ACTIVITY :: Only the lines of the data below from the one with "You are a computer-use agent. Screen" through the one with "Screen dimensions: 511x297" are wanted. Repeat them exactly.

[Opening EXCERPTED DATA section]

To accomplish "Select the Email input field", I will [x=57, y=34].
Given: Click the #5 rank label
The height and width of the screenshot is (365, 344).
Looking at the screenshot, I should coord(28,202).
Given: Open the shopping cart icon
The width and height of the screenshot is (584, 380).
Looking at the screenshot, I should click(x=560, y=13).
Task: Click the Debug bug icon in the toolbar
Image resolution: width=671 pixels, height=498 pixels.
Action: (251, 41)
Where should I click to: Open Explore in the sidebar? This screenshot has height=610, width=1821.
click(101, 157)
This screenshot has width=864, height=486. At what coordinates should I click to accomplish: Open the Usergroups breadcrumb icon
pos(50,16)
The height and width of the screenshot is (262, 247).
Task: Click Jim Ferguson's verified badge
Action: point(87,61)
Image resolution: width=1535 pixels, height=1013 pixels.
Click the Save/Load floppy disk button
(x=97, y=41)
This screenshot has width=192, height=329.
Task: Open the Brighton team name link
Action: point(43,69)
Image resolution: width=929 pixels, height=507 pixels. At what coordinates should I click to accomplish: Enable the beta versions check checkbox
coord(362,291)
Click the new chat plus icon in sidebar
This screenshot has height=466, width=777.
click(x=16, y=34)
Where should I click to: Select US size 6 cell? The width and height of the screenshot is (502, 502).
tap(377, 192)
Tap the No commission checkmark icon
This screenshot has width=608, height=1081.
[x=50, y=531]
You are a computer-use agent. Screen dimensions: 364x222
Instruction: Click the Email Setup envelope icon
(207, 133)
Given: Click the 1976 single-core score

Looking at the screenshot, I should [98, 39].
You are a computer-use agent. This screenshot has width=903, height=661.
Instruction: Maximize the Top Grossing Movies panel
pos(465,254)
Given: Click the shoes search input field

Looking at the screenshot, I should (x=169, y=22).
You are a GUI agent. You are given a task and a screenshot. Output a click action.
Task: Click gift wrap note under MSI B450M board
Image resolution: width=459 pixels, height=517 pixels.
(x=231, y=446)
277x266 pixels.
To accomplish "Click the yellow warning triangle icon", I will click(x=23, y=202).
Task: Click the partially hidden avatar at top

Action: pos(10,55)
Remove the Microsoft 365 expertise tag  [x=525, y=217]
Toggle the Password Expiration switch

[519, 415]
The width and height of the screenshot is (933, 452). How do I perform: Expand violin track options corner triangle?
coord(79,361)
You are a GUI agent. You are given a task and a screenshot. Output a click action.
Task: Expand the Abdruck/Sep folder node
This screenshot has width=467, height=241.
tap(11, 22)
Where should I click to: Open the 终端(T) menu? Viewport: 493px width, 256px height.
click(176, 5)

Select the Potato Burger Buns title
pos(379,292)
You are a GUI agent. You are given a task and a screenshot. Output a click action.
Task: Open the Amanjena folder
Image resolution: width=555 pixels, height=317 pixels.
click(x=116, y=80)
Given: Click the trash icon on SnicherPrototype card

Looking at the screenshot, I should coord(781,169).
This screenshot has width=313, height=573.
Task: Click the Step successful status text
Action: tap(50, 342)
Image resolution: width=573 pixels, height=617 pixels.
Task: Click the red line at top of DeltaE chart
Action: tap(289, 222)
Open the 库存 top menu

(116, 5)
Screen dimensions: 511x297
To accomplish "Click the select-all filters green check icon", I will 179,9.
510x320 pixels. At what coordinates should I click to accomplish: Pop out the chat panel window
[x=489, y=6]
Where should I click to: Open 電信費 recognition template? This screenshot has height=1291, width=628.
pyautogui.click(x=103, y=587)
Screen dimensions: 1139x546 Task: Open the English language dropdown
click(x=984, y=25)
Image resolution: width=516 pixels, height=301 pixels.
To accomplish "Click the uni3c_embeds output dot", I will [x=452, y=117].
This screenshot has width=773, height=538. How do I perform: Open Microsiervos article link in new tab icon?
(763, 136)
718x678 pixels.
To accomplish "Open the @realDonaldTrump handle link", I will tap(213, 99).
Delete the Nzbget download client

[Closing EXCERPTED DATA section]

TASK RESULT ::
You are a computer-use agent. Screen dimensions: 364x222
Instruction: Click the Email Setup envelope icon
(207, 133)
Given: Click the 1976 single-core score

Looking at the screenshot, I should [98, 39].
You are a computer-use agent. This screenshot has width=903, height=661.
Instruction: Maximize the Top Grossing Movies panel
pos(465,254)
Given: Click the shoes search input field

Looking at the screenshot, I should (x=169, y=22).
You are a GUI agent. You are given a task and a screenshot. Output a click action.
Task: Click gift wrap note under MSI B450M board
Image resolution: width=459 pixels, height=517 pixels.
(x=231, y=446)
277x266 pixels.
To accomplish "Click the yellow warning triangle icon", I will click(x=23, y=202).
Task: Click the partially hidden avatar at top

Action: pos(10,55)
Remove the Microsoft 365 expertise tag  [x=525, y=217]
Toggle the Password Expiration switch

[519, 415]
The width and height of the screenshot is (933, 452). How do I perform: Expand violin track options corner triangle?
coord(79,361)
You are a GUI agent. You are given a task and a screenshot. Output a click action.
Task: Expand the Abdruck/Sep folder node
This screenshot has width=467, height=241.
tap(11, 22)
Where should I click to: Open the 终端(T) menu? Viewport: 493px width, 256px height.
click(176, 5)

Select the Potato Burger Buns title
pos(379,292)
You are a GUI agent. You are given a task and a screenshot. Output a click action.
Task: Open the Amanjena folder
Image resolution: width=555 pixels, height=317 pixels.
click(x=116, y=80)
Given: Click the trash icon on SnicherPrototype card

Looking at the screenshot, I should coord(781,169).
This screenshot has width=313, height=573.
Task: Click the Step successful status text
Action: tap(50, 342)
Image resolution: width=573 pixels, height=617 pixels.
Task: Click the red line at top of DeltaE chart
Action: tap(289, 222)
Open the 库存 top menu

(116, 5)
Screen dimensions: 511x297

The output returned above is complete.